The NAPIS column is equipped with a LMIS (Liquid Metal Ion Source) providing beams of metallic atomic ions, clusters and nanoparticles. The intensities of these beams, for 20 kV acceleration, are about 50 nA for atomic ions, several to ten nA for clusters and around the nA for nanoparticles of 400 gold atoms. The diameter of these quasi-parallel beams injected into the accelerator is of the order of 500 microns. Currently gold and bismuth are used, but other metals such as gallium, tin, indium, silver can also be adapted.
In addition to the accelerator platform, ionic columns equipped with the ECR source and the NAPIS source are available to test source developments and to produce new beams. These devices are also available for analysis and material modifications in the low energy range (a few keV).
Serge Della Negra
CNRS Research Director, Scientific Manager of the Andromede platform
CNRS Engineer of the Nuclear Physics pole of IJCLab
François Daubisse, Assistant Engineer at the University of Paris-Saclay (CDD), seconded to the Andromeda platform.
Andromede for everyone
Andromede delivers a wide variety of ion beams with energies ranging from a few hundred keV to several MeV. a. Atomic beams from proton to gold. Rare gases He, Ne, Ar, Kr and Xe are also available. b. Molecular beams from the simplest CO, CH4 to large clusters of C60. c. Metal cluster ions of gold (currently) from dimer to nanoparticles comprising up to 1000 atoms.
An analysis magnet allows selection of ions based on their mass to charge ratio and energy. Three lines are available, corresponding to the deflection angles of 90°, 70° for light atomic and molecular ions, and 1°29 for cluster ions and nanoparticles.
On the 90° and 70° line can be performed nuclear physics experiments (eg. Stella of the IPHC), or installed irradiation stations to simulate the effects of radiation.
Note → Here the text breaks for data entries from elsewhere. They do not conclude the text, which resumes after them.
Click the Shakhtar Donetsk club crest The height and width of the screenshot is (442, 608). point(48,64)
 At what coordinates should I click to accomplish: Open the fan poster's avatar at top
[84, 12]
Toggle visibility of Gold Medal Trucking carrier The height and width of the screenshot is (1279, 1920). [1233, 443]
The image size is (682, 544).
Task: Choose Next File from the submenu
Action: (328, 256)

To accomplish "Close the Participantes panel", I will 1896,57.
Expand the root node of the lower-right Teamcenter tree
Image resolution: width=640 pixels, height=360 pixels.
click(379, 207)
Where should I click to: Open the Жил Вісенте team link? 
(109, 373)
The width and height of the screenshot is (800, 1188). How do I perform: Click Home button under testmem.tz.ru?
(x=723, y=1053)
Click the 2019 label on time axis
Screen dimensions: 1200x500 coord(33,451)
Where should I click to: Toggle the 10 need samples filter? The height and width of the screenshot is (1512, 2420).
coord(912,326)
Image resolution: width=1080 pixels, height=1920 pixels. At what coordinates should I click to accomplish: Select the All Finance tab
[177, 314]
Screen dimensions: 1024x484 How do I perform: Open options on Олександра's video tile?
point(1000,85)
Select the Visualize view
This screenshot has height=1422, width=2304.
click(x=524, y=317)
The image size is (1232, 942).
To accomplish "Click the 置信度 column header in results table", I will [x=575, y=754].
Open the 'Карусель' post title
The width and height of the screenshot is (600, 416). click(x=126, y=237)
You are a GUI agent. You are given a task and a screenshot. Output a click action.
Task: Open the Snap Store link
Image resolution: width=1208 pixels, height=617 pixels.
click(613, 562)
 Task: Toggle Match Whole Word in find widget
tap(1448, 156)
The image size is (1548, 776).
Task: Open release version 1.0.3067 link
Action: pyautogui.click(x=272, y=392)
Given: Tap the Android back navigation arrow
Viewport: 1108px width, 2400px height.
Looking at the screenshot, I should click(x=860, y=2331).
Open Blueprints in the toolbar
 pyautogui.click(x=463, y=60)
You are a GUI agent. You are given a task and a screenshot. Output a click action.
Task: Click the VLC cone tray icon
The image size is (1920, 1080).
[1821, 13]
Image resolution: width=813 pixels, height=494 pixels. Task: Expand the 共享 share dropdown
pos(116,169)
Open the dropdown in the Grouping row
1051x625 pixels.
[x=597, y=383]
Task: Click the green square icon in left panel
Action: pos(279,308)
On the 1°29 line, a mass spectrometer with an electron and proton emission microscope allows micrometric ion imaging. This line is open for studies of particle-surface interactions, modification of materials, surface analysis and ionic imaging.
In the field of nanotechnologies and surfaces, Andromede responds to the great need of very high resolution surface analysis tools both in mass spectrometry and in ion imaging. Access to the chemical characterization of a nanometric volume is envisaged.
Citizen & Human Health
Andromeda will have a considerable impact in the field of human health via studies carried out on bacteria and their interactions with the brain and withcells in the intestines, for example, which will lead to a better understanding of the harmful and beneficial mechanisms of these interactions.
Andromeda remains unique in Europe by the wide range of available probes and allows France to complete its range of techniques of nano-characterization, surface analysis and simulation for materials in the fields of chemistry, biology, physics and astro-chemistry.
Andromeda will be accessible to doctoral students, engineers and researchers. Trainings will be available on a number of topics such as the interaction between ions and matter, properties of the material, as well as high resolution instrumentation.
The use of Andromeda by the industry will allow analysis in a wide variety of areas such as materials, human health and energy.